EXERCÍCIO BREVE 1:
Indique se cada afirmação abaixo está de acordo com o texto sobre o cão Nego, respondendo sim ou não e citando literalmente as palavras do texto que decidem a questão. (a) Nego apareceu em 1º de abril de 2001, seguindo o pai de quem narra. (b) No portão, Nego obedeceu à ordem de voltar. (c) Aos domingos, a refeição de Nego tinha frango e maionese.
EXERCÍCIO BREVE 2:
Prolongue o texto sobre o cão Nego, começando logo após a última frase apresentada.

Réquiem para um Cão


Era mais do que um mero animal. Um irmão, aquele mais novo que não tive humano. Desde o distante 1º de abril de 2001 em que apareceu à trote curto e assustado atrás de meu pai, Nego se tornou mais que um bichinho de estimação. O cachorro preto e esguio venceu a desconfiança da matriarca, que sempre criava algum rebu quando adotávamos algum pobre animalzinho, e virou uma espécie de capanga canino do Seu João, meu pai. Aonde ia João, lá estava Nego. Nas pescarias nas quais faltava peixe, mas não animação, o cão montava guarda para evitar qualquer intempérie que a fauna ribeirinha pode causar a um ser humano. Em pouco tempo se tornou o melhor amigo de meu pai. Eram inseparáveis! Quando um aparecia, lá vinha o outro atrás. Se não era tratado a pão de ló, sua refeição dominical tinha frango e maionese. Três anos depois, já havia quebrado o recorde de convivência em nossa casa. A maioria de nossos animais de estimação ou morriam na BR-267, que corta os fundos de nosso terreno, ou na covardia de alguns vizinhos e seus pedaços de carne com tempero pra lá de duvidoso. 

Mas Nego soube se sobressair. Por mais de quatro anos saía em disparada só de ouvir a porta da sala se abrir, sempre na expectativa de um passeio com seu amo. No primeiro dia do sétimo mês de 2005 ele se despedia de seu grande amigo no portão. "Volta pra lá", ordenava meu pai com folego avariado por uma suposta pneumonia. Sua astúcia e atrevimento não o permitiram obedecer a ordem dada. Vazou a frágil cerca de bambu e rapidamente já estava ao lado de seu amigo no ponto de ônibus, mesmo sob protestos da Dona Neuza. Minutos depois, o afago na cabeça marcava o último encontro deles. Um mês e meio depois lá estava ele ao lado de seu grande amigo. Deitado à porta da capela mortuária, parecia entender que aquela caixa de madeira em que Seu João estava o afastaria dele para sempre. Naquele dia seu pelo perdeu o brilho. Suas orelhas outrora ávidas e espertas lhe caíram pela cabeça. Estava muito mais sentido do que qualquer outro membro da família, pois não sabia o que acontecia durante todo o tempo que o amigo esteve longe. Quando o concreto acabara por sepultar meu pai, percebi que fui insensível em não levantar Nego para olhar pela última vez seu amigo. Por meses o cão definhou em saudade. Mal saía do paiol em que dormia. Quando disparava na esperança de o barulho da porta da sala ser o de Seu João saindo para fazer um passeio, logo se desanimava ao ver que isso jamais aconteceria de novo.

LINHAS EXTRAÍDAS:

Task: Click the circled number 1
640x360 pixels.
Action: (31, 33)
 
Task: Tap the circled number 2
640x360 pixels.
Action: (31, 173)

RESPOSTA ESPERADA 1:
(a) Sim: "Desde o distante 1º de abril de 2001 em que apareceu à trote curto e assustado atrás de meu pai"
(b) Não: "Sua astúcia e atrevimento não o permitiram obedecer a ordem dada."
(c) Sim: "sua refeição dominical tinha frango e maionese."

RESPOSTA ESPERADA 2:
Tempos depois ele reagiu. Mas se tornou um cachorro rebelde. Passou a ficar na rua, a brigar com outros vira-latas, e a chegar todo machucado. Frequentava e se alimentava em casas de antigos amigos de meu pai. Para nós ele passou a ser um conforto para a ausência de Seu João. Ver ele ali deitado no cantinho da varanda simbolizava uma espécie de vigilância. Para Nego, talvez essa vigília fosse uma dívida de gratidão por ter sido tratado como um membro da família por todos aqueles anos. A Dona Neuza que o diga, sempre se sentia mais segura com o franzininho valente ao seu lado. E mesmo ficando fora o dia todo, lá para tantas da noite estava ele a fazer seu papel latindo madrugada adentro. Chegava a irritar. 

No dia 1 abril de 2011 ele completou dez anos de convivência conosco. No meu trabalho, em meio as tarefas da labuta me lembrei da data. Sim ele era especial. No dia 22 de junho do mesmo ano, meu irmão e minha mãe o viram pela última vez balançando o rabo no meio da sala. Nego simplesmente sumiu. O desespero de Dona Neuza me machucava tanto quanto imaginar que ele talvez não aparecesse mais. E não apareceu. Minha mãe o procurou às margens da BR. Não estava. Era muito esperto para ser atropelado. Ninguém sabe, ninguém viu. Prefiro não pensar no que pode ter acontecido. Sou apenas grato pelo tempo que o tive como meu irmão. Sempre ali, na alegria e na tristeza. 

Outro dia sonhei com meu pai. Ele estava sentado na porta do paiol fazendo as miniaturas de carros de boi que gostava. Ao lado dele, no lugar onde sempre gostou de estar, repousava o Nego, com as orelhas ávidas e com o pelo brilhante. 

Havia voltado a ser feliz!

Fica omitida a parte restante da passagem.